QUESTIONS TO ANSWER:
1. According to the excerpt provided, how much is ConocoPhillips paying Shell for its Permian Basin assets?
2. Which U.S. states does the excerpt provided name?

Questar Pipeline is an interstate natural gas pipeline company that provides transportation and underground storage services in Utah, Wyoming, and Colorado. It also owns the Clay Basin storage facility, the largest underground storage reservoir in the Rocky Mountains, according to the company’s website.  

Southwest Gas provides natural gas service to more than two million residential, commercial, and industrial customers in most of Arizona and Nevada, and parts of northeastern and southeastern California.  

Shell Exits Permian with $9.5 Billion Shale Sale to ConocoPhillips  

Royal Dutch Shell said it would sell its Permian Basin assets to ConocoPhillips for $9.5 billion in cash, an exit from the largest U.S. oilfield for the energy major shifting its focus to the clean energy transition.  

For ConocoPhillips, it is the second sizable acquisition in a year in the heart of the U.S. shale industry, as American and European producers diverge in whether to focus on hydrocarbons going forward.  

Like all of the world’s largest oil companies, Shell is under pressure from investors to reduce fossil-fuel investments to help reduce global carbon emissions and fight climate change.  

ConocoPhillips is acquiring around 225,000 net acres, as well as over 600 miles of oil, natural-gas and water pipelines and other energy infrastructure, according to its statement announcing the transaction. This builds on its existing portfolio of 750,000 net acres in the Permian.  

To help pay for the deal, ConocoPhillips will hike its own divestment targets by 2023 to between $4 billion and $5 billion, up from between $2 billion and $3 billion.

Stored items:

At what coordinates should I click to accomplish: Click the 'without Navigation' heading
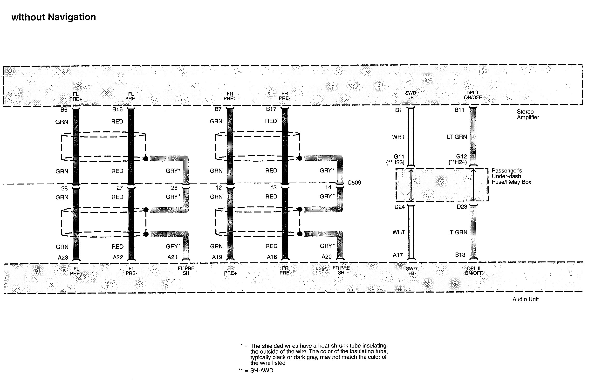point(54,17)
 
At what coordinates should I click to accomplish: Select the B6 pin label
point(64,109)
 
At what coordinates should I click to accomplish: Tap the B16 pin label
point(117,109)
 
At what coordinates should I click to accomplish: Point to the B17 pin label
point(271,109)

ANSWERS BY ITEM:
1. $9.5 billion in cash.

2. Utah, Wyoming, Colorado, Arizona, Nevada, California